Combined chemoradiation is however widely available. There is some evidence that concurrent chemoradiotherapy, especially with platinum based chemotherapy, may have a role in improving locoregional control [3, 1416]. In one study 13 of 16 patients with unresectable disease were still alive with a median follow-up of 25 months [3]. Of particular interest is a recent case report of an extensive unresectable tracheal AdCC that has been successfully treated with chemoradiotherapy [17].

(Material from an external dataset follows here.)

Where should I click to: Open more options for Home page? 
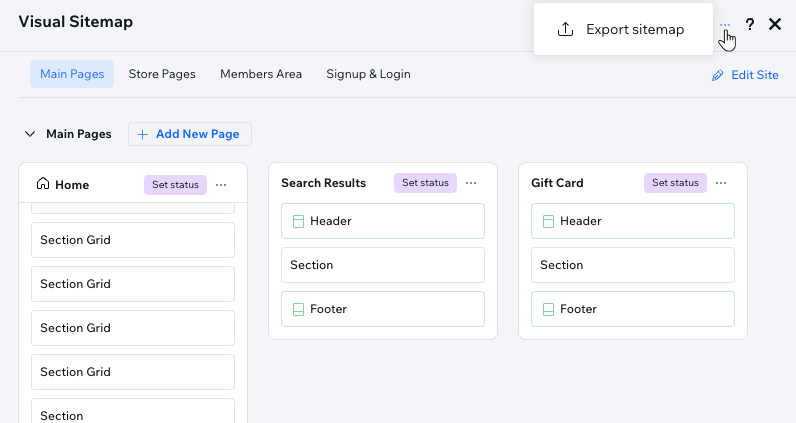[221, 185]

Allen et al. [17] reported the use of radiation and concurrent carboplatin and paclitaxel for a case of unresectable tracheal adenoid cystic carcinoma. The authors report on success with this treatment regime as surveillance biopsies in this case showed no disease recurrence. Videtic et al. [18] report on a similar case report, using radiation and cisplatin for an unresectable tracheal tumour. The patient was disease free at 2 years in this report. Although there is lack of higher-level evidence, concurrent chemoradiation may be considered as an alternative therapy for advanced tracheal adenoid cystic carcinoma.

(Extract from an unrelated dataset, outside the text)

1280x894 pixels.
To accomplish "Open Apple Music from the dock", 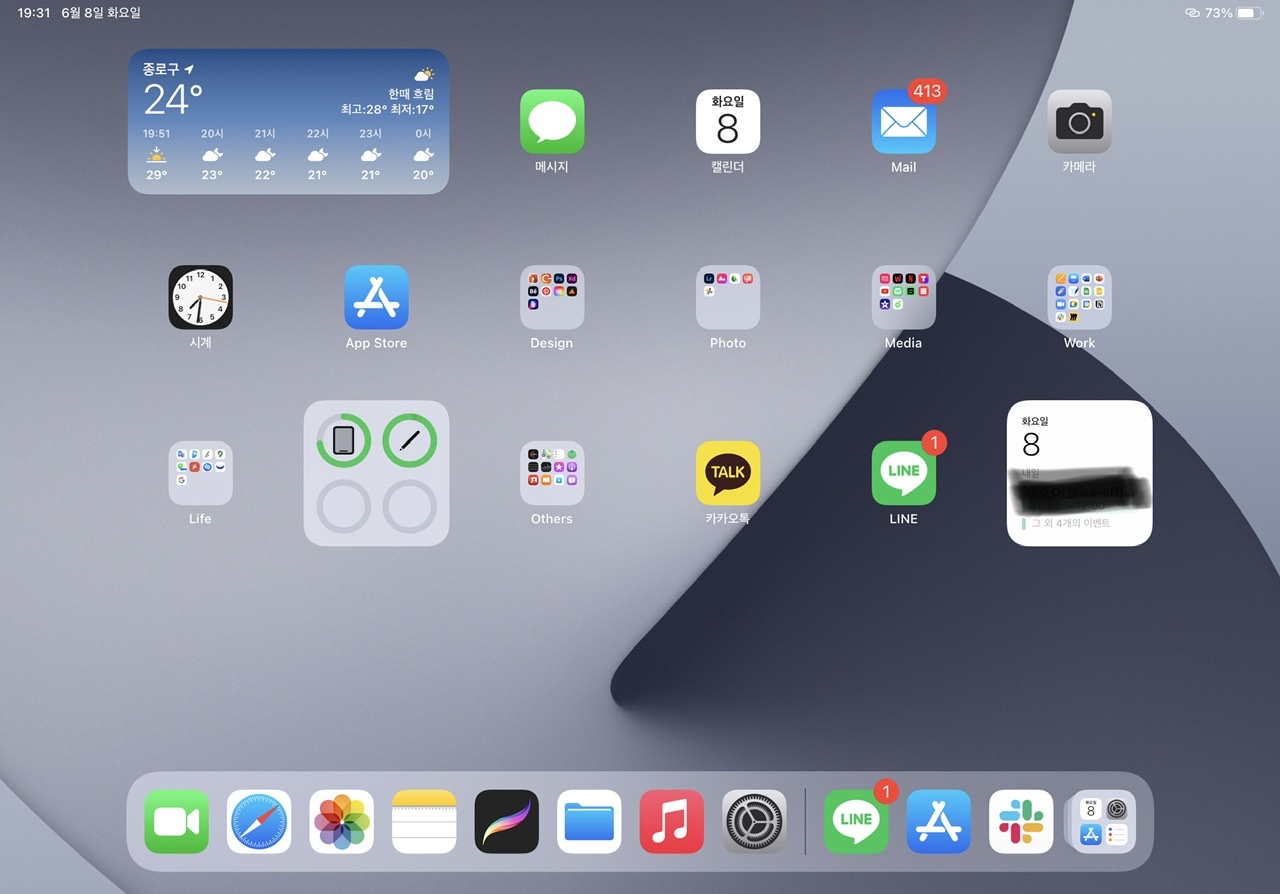I will 671,820.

The defining factor in our case is the deliberate decision of laryngeal preservation in managing advanced tracheal adenoid cystic carcinoma. The intraoperative finding of submucosal disease extension, histological reporting of positive margins, and perineural and lymphovascular invasion may argue an aggressive resection. However, performing a total laryngectomy with further 5 cm tracheal resection would leave our patient aphonic with mediastinal tracheostomy, limited respiratory function, and poor quality of life without any oncological gain. The published literature well describes distant metastasis in the setting of advanced AdCC being independent of local and regional control [1, 2]. It is also reported that up to 59% of patients have positive airway margins after tracheal resection, but adjuvant RT reduces local recurrence, prompting the recommendation that local disease should not be treated with a laryngectomy [8, 19, 20]. While negative margins were found to be associated with a trend towards longer survival (but no significant difference), resection and reconstruction with tumor positive margins provide a survival advantage compared to clinically defined unresectable tumors [20]. Both Haddad et al. [21] and Misiukiewicz et al. [22] report a case series highlighting the use of concurrent chemoradiation with no surgical intervention. This enabled the authors to achieve organ preservation with excellent long-term outcomes. These reported cases differ from our case, with regard to the lack tracheal involvement; however the authors do highlight the benefits of laryngeal preservation in the management of advanced airway adenoid cystic carcinoma.

4. Conclusions

AdCC of the trachea is a rare malignancy that is difficult to diagnose due to the nonspecific nature of the presenting symptoms [2]. The tumor is often at an advanced stage at the time of diagnosis. Surgical resection and adjuvant radiotherapy with consideration of chemotherapy are the current treatment recommendations. Chemotherapy significantly increases morbidity with marginal gains in local control. Every case must be considered based on its own merits, given the rare presentation and sobering reality of biologically positive margins. This disease remains a significant challenge as distant failure is independent of local control and there are few proven strategies of worth for disseminated disease [1, 2].

Conflict of Interests

The authors declare that they have no conflict of interests.